Atraso na entrega de adubo e insumos ameaça produtividade do agronegócio
Também está parada, há um mês e meio, a venda futura da safra de soja para as tradings, que funciona como financiamento para os produtores; paralisia e atraso são reflexos do impasse criado no setor pelo tabelamento do preço do frete
A menos de 60 dias do início do plantio da safra de grãos, os agricultores vivem um impasse. A entrega do adubo usado no preparo do solo está atrasada. Também a venda futura de soja para as tradings, que é um financiamento ao produtor, parou.
Os dois episódios refletem a confusão enfrentada pelo agronegócio, após a greve dos caminhoneiros, que resultou no tabelamento do preço do frete e na disparada dos custos para o setor. Esse cenário põe em risco a produtividade da próxima safra e ameaça o setor, um dos poucos com desempenho favorável, que tem garantido saldo comercial e inflação sob controle.
Especialistas ressaltam que o produtor não vai deixar de plantar, mas pode adubar menos e colher um volume bem menor. Em Mato Grosso, principal produtor de soja, só um terço do adubo foi entregue até agora comparado ao mesmo período do ano passado, conta o presidente da Aprosoja-MT, Antonio Galvan. No Paraná, o primeiro na produção de milho, 40% da distribuição de insumos, que incluem além do adubo, sementes e fungicidas, está comprometida, diz o presidente da Organização da Cooperativas do Paraná, José Roberto Ricken.

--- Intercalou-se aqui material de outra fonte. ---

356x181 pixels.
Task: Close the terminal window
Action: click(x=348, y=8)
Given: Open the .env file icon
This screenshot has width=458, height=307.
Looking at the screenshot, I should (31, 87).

David Roquetti Filho, diretor da Anda, que reúne a indústria de adubos, confirma os atrasos. Diz que houve uma redução de 2,3% nas entregas no 1.º semestre e ressalta que Mato Grosso é o Estado mais afetado. Duas saídas estão sendo usadas pelos fabricantes de adubos para resolver o atraso nas entregas por conta do tabelamento do frete. Há indústrias que chamam para renegociar preços já fechados. Outras liberam o adubo para o produtor retirar. Mas nenhuma das estratégias está dando certo. "Uma vez vendido, está vendido, ninguém quer pagar a diferença", diz Galvan.
Futuro. A venda antecipada de soja em Mato Grosso parou em 21% da safra desde o fim de maio, bem abaixo do normal para a época do ano (33%), informa o Instituto Mato-grossense de Economia Agropecuária. No País, essa marca é bem menor, está 16%, segundo a Abiove, que reúne a indústria de óleos e as tradings. A dificuldade de definir preço paralisou os negócios.

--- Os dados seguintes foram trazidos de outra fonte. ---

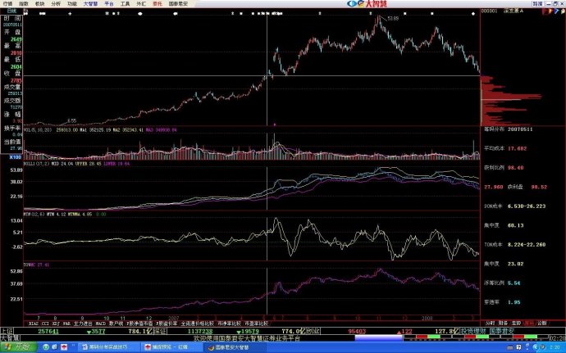Click the 000001 stock code field
Screen dimensions: 566x353
click(490, 11)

Do ponto de vista macroeconômico, o quadro também é "preocupante", alerta Fabio Silveira, sócio da consultoria Macrosector. Nas suas contas, a safra de grãos, de 230,7 milhões de toneladas neste ano e que poderia subir para 257 milhões de toneladas por causa do cenário favorável no mercado externo e da desvalorização do real, deve ficar entre 237 a 238 milhões de toneladas. A receita, deste ano de R$ 242,7 bilhões e que poderia subir para até R$ 270 bilhões em 2019, agora foi revisada para R$ 242,7 bilhões. A analista da MB Agro, Ana Laura Menegatti, concorda: "Se esse quadro persistir, a produção e a receita serão menores".

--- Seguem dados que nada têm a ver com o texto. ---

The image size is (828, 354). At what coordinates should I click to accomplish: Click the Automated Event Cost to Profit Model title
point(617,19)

Preocupação. Em outros anos, nesta época, o produtor Antonio Pedrini, há 35 plantado soja e milho, já estaria com todos os insumos em casa. É que normalmente, logo após a primeira chuva, depois de 15 de setembro, ele começa a semear os 1.200 hectares que cultiva em Maringá, norte do Paraná. Mas neste ano a situação é diferente: o galpão, onde armazena o adubo e sementes, está vazio e ele, preocupado.
Enquanto Pedrini aguarda a entrega dos insumos, ele tenta se resguardar dos altos e baixos do mercado de soja. Até agora, o agricultor vendeu 25% da safra de soja que ainda não plantou nem recebeu a semente nem o adubo. "Tem anos que, nesta época, eu já tinha vendido um volume maior", lembra.
No entanto, diante das incertezas que existem no mercado, as tradings estão com medo de fechar negociações futuras, isto é comprar a soja verde, antes do plantio, como é conhecido esse negócio no mercado de commodities. Segundo o agricultor, o preço atual da soja no Paraná, na casa de R$ 77 a saca de 60 quilos, está "razoável". Daniel Amaral, gerente da Abiove, que reúne as indústrias de óleos e as tradings, explica que a insegurança no fechamento de negócios futuros ocorre porque ficou mais difícil calcular custos e preços após o tabelamento.